Abstract

Case 1: a 59-year-old male with a one-year history of diabetes mellitus complained of right sudden deafness with vertigo. Otoneurological examinations showed sensorineural hearing loss of the right ear and bidirectional horizontal gaze nystagmus. MRI revealed infarction of the right cerebellar hemisphere indicating occlusion of the anterior inferior cerebellar artery (AICA). With conservative treatment his hearing returned to the contralateral ear level. Case 2: a 49-year-old female who complained of right sudden deafness with vertigo and ipsilateral facial palsy. Audiometric studies showed total deafness on the right. Bidirectional horizontal gaze nystagmus, together with V, VII, IX and X cranial nerve palsies were recognized.
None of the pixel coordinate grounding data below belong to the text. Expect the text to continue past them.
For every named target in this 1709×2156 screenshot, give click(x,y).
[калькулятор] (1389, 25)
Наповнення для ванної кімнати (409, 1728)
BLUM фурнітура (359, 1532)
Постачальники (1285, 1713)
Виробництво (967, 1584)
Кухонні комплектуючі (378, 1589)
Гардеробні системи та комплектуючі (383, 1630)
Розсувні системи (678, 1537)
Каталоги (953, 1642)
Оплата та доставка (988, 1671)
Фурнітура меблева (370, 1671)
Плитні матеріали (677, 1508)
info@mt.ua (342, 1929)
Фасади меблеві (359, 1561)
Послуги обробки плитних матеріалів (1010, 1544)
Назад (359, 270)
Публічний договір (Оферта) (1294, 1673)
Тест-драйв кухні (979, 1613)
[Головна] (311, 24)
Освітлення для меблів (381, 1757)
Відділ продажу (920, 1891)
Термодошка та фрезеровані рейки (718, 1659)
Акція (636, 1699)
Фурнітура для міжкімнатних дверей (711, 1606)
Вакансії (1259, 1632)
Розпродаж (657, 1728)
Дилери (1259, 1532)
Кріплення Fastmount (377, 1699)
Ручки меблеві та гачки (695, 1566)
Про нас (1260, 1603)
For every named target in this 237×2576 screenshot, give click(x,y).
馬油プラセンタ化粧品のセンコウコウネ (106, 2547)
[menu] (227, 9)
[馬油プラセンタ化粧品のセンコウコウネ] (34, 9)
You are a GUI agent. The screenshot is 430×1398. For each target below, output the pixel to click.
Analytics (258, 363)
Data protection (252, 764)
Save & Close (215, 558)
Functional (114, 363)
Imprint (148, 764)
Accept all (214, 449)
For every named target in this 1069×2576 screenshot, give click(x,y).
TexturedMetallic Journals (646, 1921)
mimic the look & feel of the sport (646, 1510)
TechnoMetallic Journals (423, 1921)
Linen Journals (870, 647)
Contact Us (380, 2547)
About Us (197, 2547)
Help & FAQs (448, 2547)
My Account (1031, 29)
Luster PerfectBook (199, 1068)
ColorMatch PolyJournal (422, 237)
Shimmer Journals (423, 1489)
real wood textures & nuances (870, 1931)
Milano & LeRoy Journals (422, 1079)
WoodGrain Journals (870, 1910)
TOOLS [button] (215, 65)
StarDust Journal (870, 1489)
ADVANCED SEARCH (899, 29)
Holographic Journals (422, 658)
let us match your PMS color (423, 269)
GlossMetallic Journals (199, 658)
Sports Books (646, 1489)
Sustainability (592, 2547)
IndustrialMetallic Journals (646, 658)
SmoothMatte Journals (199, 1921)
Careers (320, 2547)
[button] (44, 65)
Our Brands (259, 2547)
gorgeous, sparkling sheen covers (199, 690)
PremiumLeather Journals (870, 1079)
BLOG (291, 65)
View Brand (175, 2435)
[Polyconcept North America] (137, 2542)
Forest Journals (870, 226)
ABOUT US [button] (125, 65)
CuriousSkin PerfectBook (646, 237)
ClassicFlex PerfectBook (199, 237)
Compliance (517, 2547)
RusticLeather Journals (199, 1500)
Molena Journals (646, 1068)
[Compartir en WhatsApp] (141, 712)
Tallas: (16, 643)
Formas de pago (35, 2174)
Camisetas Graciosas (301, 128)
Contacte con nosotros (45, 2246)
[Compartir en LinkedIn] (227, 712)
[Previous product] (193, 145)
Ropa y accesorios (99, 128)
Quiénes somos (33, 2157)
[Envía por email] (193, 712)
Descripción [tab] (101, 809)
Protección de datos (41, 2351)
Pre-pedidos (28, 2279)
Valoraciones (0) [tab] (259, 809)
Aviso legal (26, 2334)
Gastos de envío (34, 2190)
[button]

CT and MRI proved infarction of the right cerebellum and pons. Her hearing improved only partially. Other neurological signs disappeared within eight months. Case 3: a 54-year-old male with a history of hypertension and angina pectoris complained of right sudden deafness with dizziness. Right sensorineural hearing loss and spontaneous nystagmus toward the left were noted. His hearing improved on the next day. Two days later, however, he lost consciousness. CT showed no abnormality, but angiography revealed occlusion of the basilar artery.These three cases showed the importance of differential diagnosis between acute hearing loss due to cerebral infarction and idiopathic sudden deafness. We emphasize the diagnostic importance of risk factors such as hypertension and diabetes mellitus and the sign of vertigo with nystagmus of central origin in cases of cerebral infarction.